SBC Communications and AT&T agree to US$16bn deal

31 Jan 2005

It has emerged this morning that US carrier SBC Communications has agreed to buy its former parent AT&T for US$16bn. The deal has been rumoured for over a week and executives were yesterday locked in discussions. The deal will create the largest telecommunications company in the US.

It is understood the deal will be financed with US$15bn worth of shares as well as a special US$1bn dividend paid to AT&T shareholders.

The deal effectively marks the end of AT&T, which was founded in 1875 by Alexander Graham Bell. It is understood that cost savings at SBC and AT&T were a major driver for the merger. The companies expect annual cost savings of at least US$2bn from 2008 onwards.

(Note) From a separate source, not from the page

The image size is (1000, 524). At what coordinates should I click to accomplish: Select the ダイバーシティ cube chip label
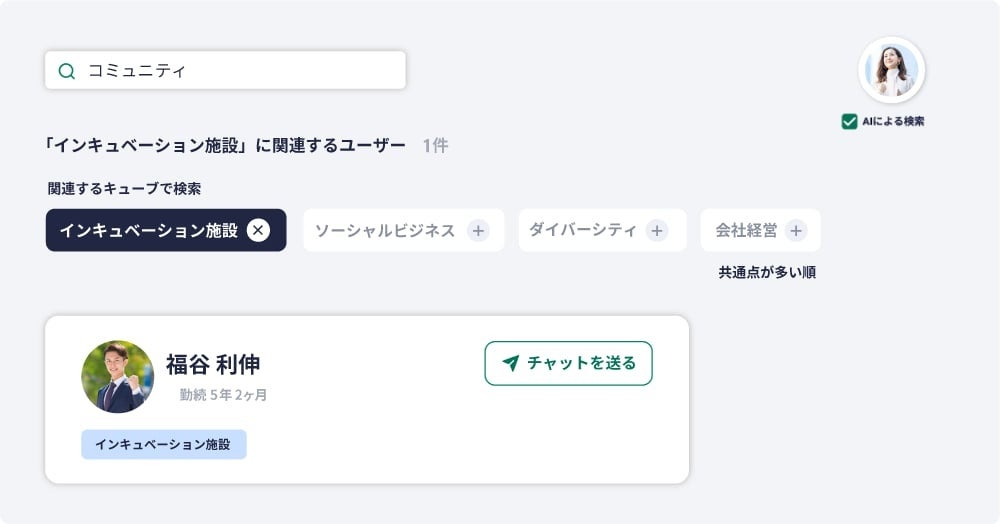(x=582, y=230)
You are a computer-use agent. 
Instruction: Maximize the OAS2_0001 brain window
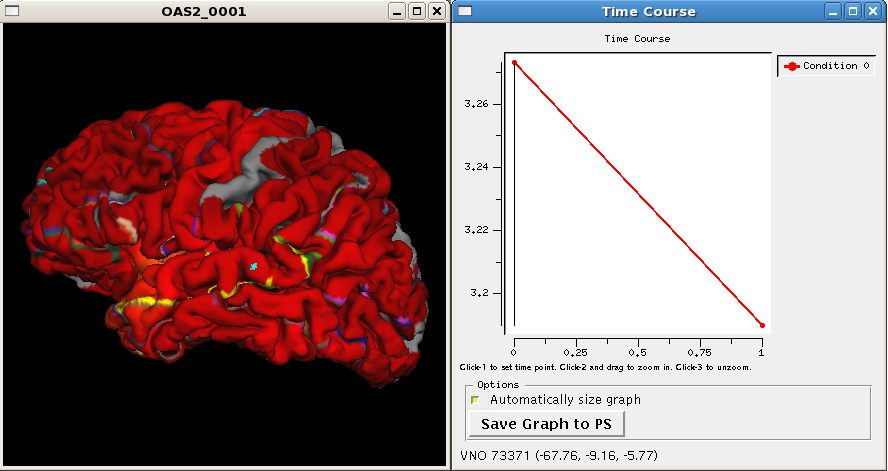[x=417, y=11]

The deal that is subject to regulatory and shareholder approvals is expected to be complete by the first half of 2006. AT&T is a long-distance telecommunications firm while SBC is mainly focused on the local market in the western part of the US. Both companies also have strong data networking businesses.

Under the agreement, AT&T investors will receive 0.78 SBC shares for each of their AT&T shares. They will also get a special dividend payment of US$1.30 per share. The deal is subject to approval by AT&T’s shareholders and regulators.

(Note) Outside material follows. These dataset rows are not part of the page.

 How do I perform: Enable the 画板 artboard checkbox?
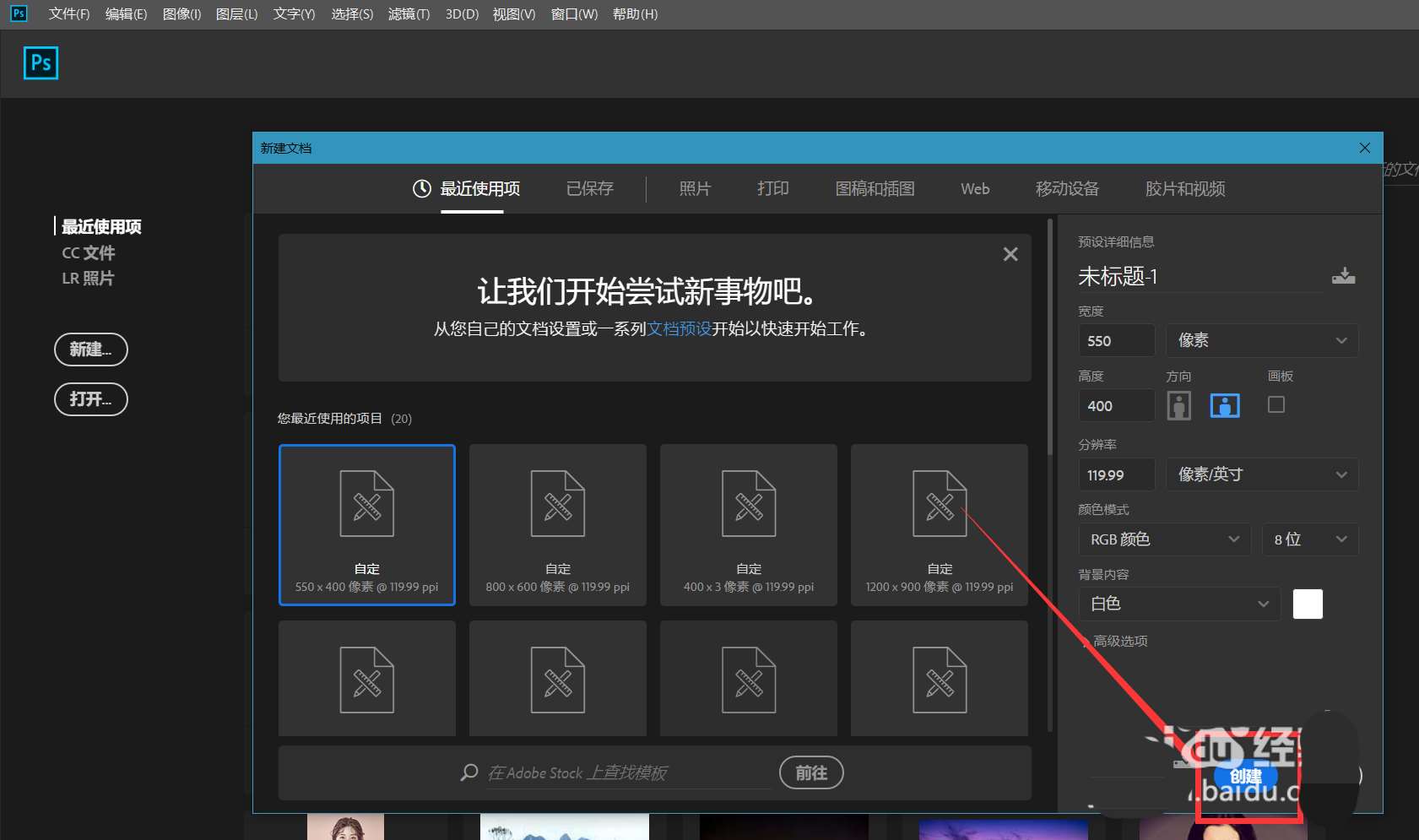1275,405
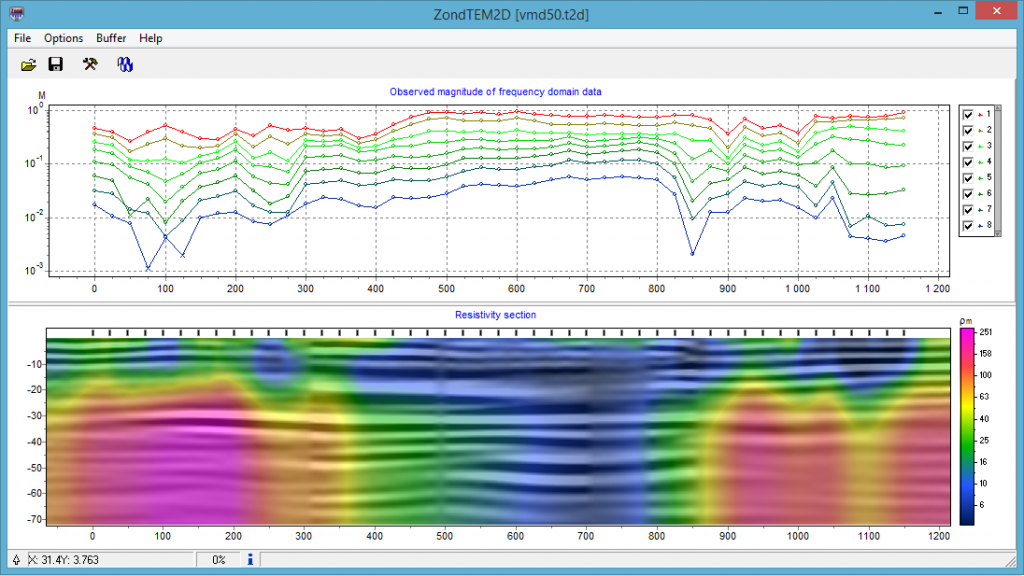Save data with the floppy disk icon
This screenshot has width=1024, height=576.
(x=56, y=65)
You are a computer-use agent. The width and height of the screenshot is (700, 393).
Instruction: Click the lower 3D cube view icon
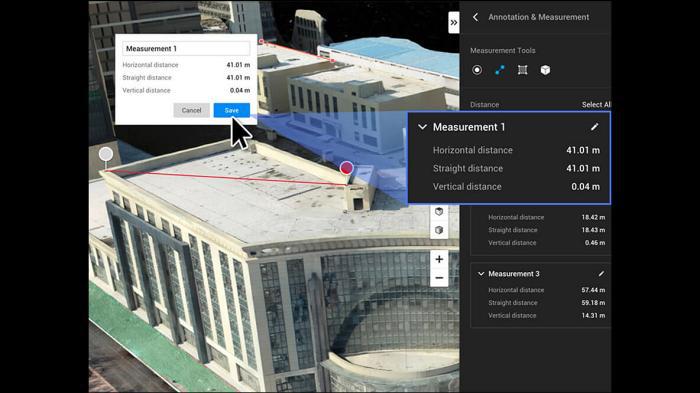pos(439,230)
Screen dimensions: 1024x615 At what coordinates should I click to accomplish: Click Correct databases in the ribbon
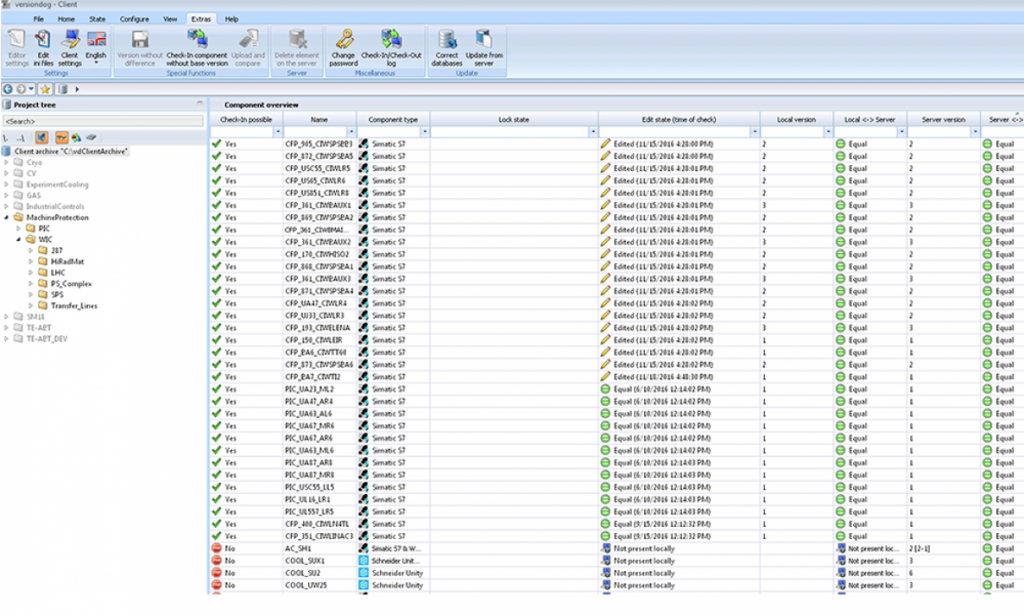pyautogui.click(x=447, y=41)
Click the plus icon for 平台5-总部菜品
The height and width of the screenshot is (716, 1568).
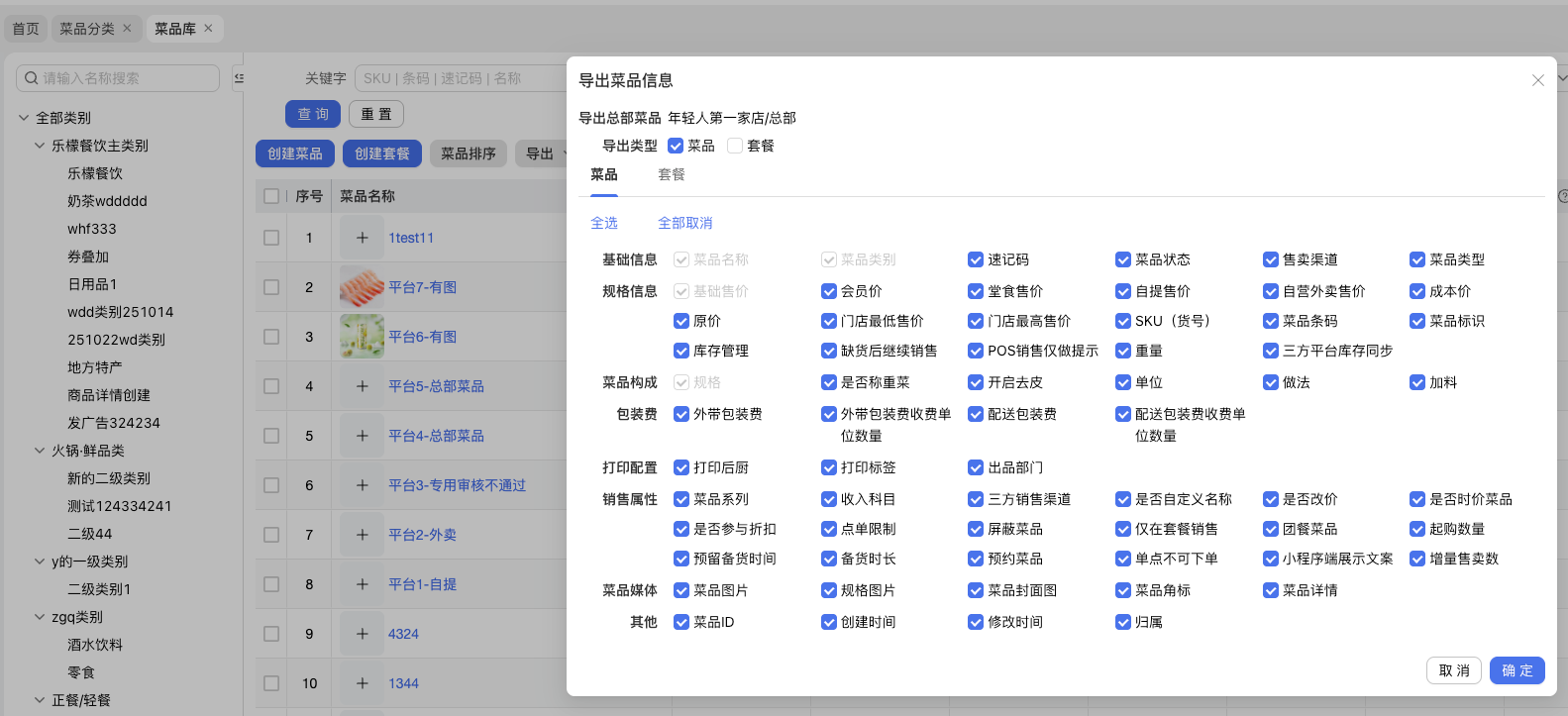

A takeover of AT&T by SBC would mark another chapter in the reshaping of the US telecoms industry, which began early last year when Cingular Wireless, a joint venture between SBC and BellSouth, agreed to buy AT&T Wireless for US$41bn. In December, Nextel and Sprint agreed to merge in a US$36bn deal.

AT&T, an iconic name in US business, has long been considered a shadow of its former self and a potential takeover target in the industry, along with MCI Communications, the heir of WorldCom, which last year emerged from bankruptcy. By buying AT&T, SBC would add a large corporate telecoms business to its strong presence across different telephone services, including wireless.

Fierce competition in the US telecoms market has forced AT&T’s revenues downward in recent years and to reflect its former parent’s struggles, SBC’s offer is barely 2pc more than AT&T’s US$15.7bn market value.

Seven firms, called Baby Bells, were split off from AT&T in 1984. However, following mergers and acquisitions, only three remain.